--- MATERIAL SHOWN ---

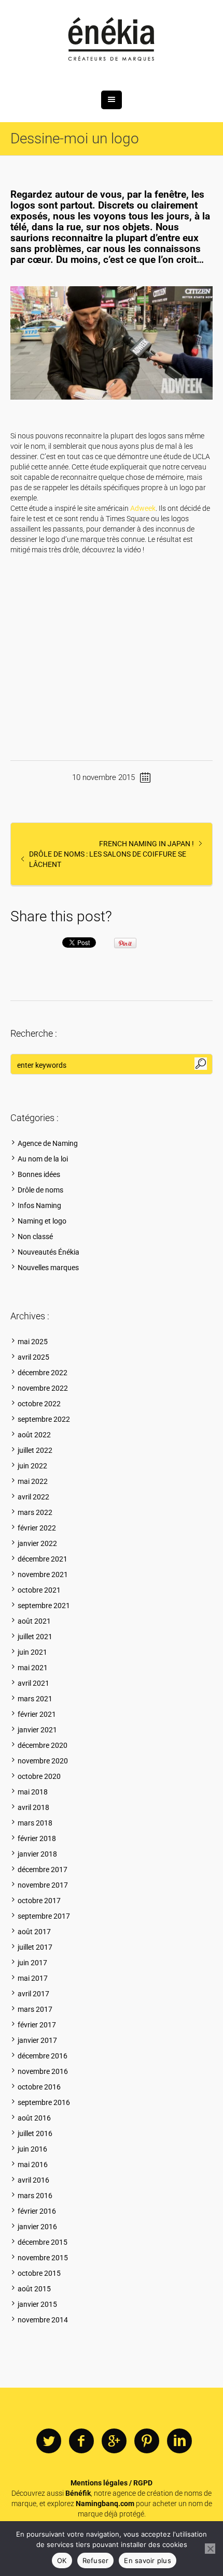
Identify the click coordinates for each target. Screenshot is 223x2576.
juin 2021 (32, 1652)
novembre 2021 (43, 1574)
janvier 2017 (37, 2040)
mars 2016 (35, 2195)
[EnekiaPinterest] (147, 2441)
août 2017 (34, 1931)
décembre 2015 (42, 2242)
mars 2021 (35, 1699)
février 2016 (37, 2211)
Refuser (95, 2560)
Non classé (35, 1236)
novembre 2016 (43, 2071)
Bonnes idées (39, 1174)
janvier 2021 (37, 1730)
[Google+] (114, 2441)
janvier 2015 (37, 2304)
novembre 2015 (43, 2258)
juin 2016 (32, 2149)
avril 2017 (33, 1994)
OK (62, 2560)
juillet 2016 (35, 2133)
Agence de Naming (48, 1143)
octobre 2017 (39, 1900)
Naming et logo (42, 1221)
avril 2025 (33, 1357)
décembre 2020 (42, 1745)
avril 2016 (33, 2180)
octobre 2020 (39, 1776)
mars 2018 (35, 1823)
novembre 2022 (43, 1388)
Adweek (143, 508)
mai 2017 (33, 1978)
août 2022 (34, 1435)
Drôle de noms (40, 1190)
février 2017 (37, 2025)
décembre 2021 (42, 1559)
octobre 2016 (39, 2087)
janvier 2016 (37, 2226)
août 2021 (34, 1621)
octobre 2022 (39, 1404)
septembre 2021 (44, 1605)
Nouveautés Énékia (48, 1252)
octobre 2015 (39, 2273)
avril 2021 (33, 1683)
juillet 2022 (35, 1450)
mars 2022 (35, 1512)
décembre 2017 (42, 1869)
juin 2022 (32, 1466)
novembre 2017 (43, 1885)
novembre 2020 (43, 1761)
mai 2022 (33, 1481)
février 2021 (37, 1714)
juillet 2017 (35, 1947)
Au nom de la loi (43, 1159)
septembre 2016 (44, 2102)
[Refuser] (210, 2548)
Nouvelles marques (48, 1267)
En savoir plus (147, 2560)
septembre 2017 (44, 1916)
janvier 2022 (37, 1543)
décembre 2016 (42, 2056)
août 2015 (34, 2289)
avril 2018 (33, 1807)
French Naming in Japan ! (146, 844)
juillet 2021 (35, 1636)
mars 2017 (35, 2009)
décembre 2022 (42, 1372)
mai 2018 (33, 1792)
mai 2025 (33, 1341)
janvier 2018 (37, 1854)
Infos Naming (39, 1205)
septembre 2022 (44, 1419)
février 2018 (37, 1838)
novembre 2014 (43, 2320)
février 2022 (37, 1528)
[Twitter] (49, 2441)
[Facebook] (81, 2441)
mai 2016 (33, 2164)
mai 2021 (33, 1668)
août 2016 (34, 2118)
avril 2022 (33, 1497)
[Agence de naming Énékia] (111, 40)
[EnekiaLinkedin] (179, 2441)
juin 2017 (32, 1963)
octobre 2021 (39, 1590)
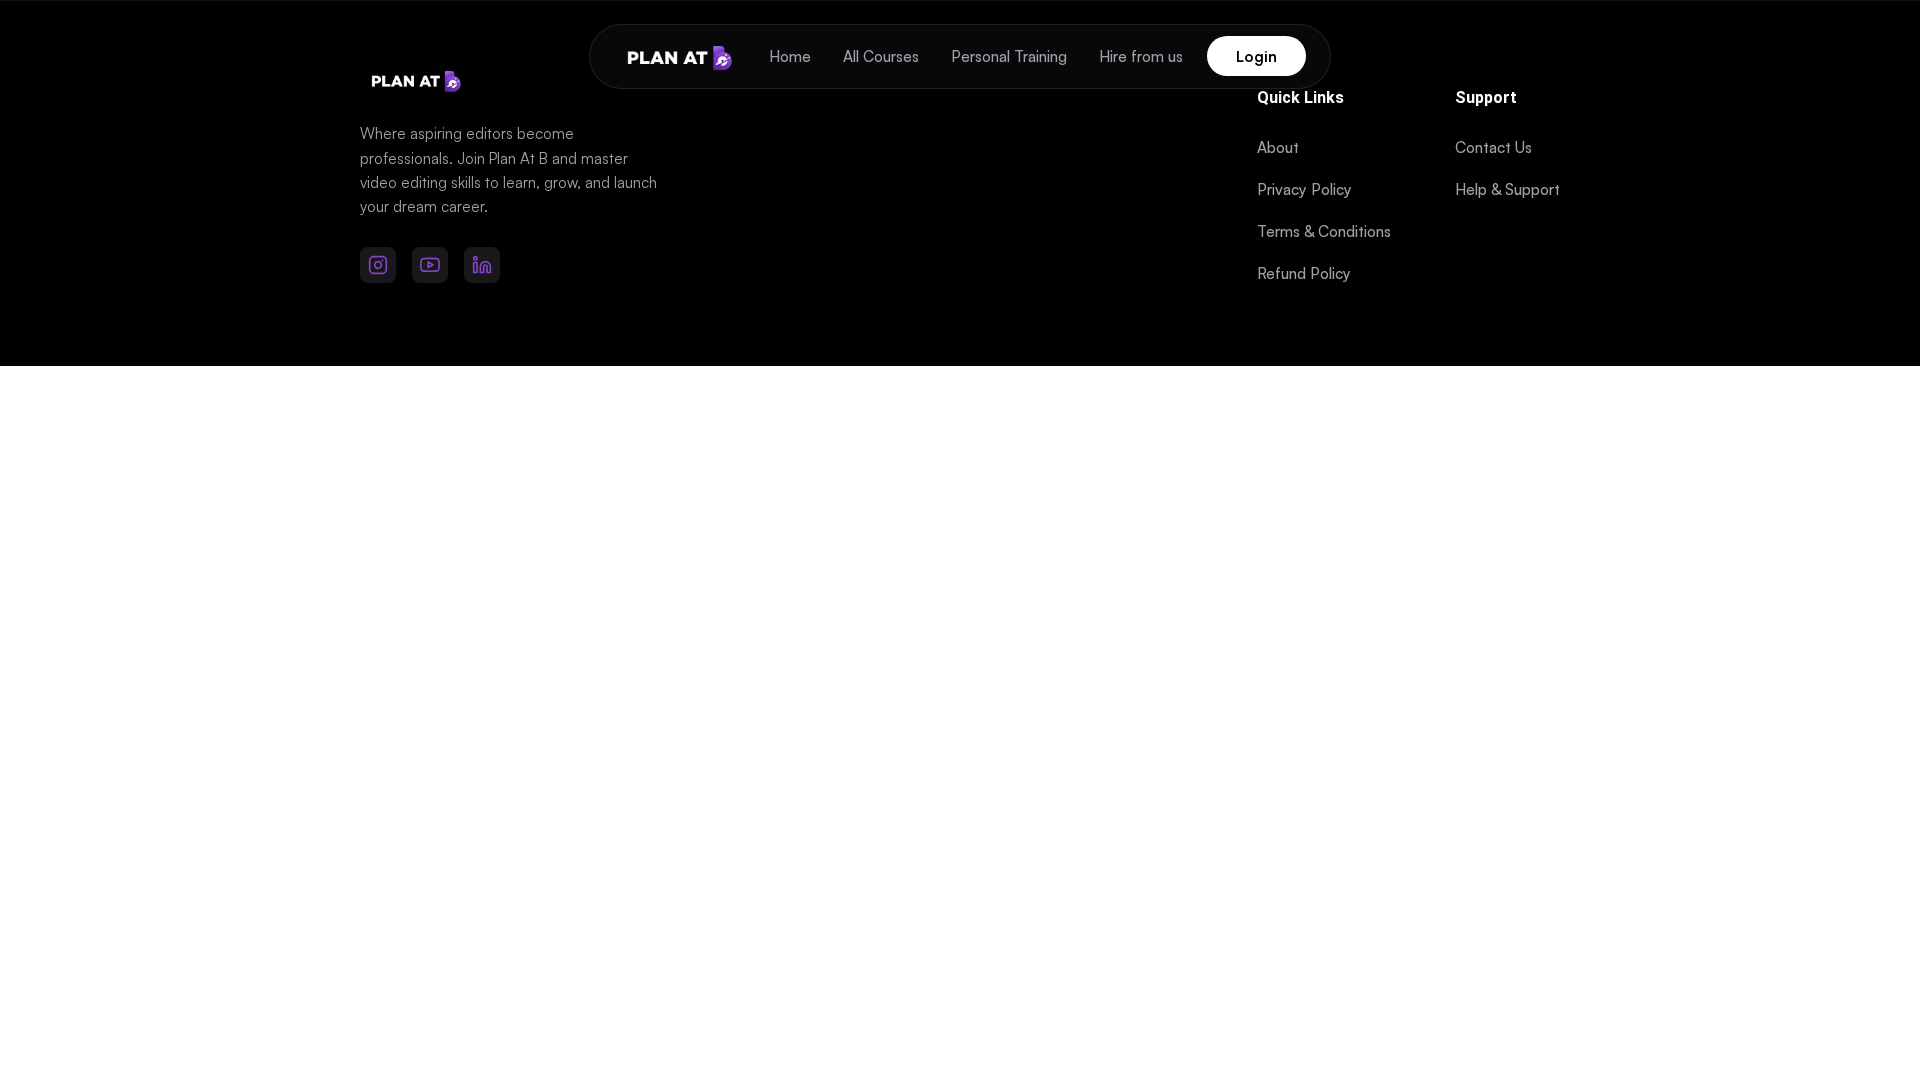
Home (790, 56)
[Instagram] (378, 265)
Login (1256, 56)
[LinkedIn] (482, 265)
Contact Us (1493, 147)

---

* **WHAT TO DO**
Check each line of the entries for the word "décembre". State how many lines hold it, and write nothing else.

* **RESPONSE BELOW**
6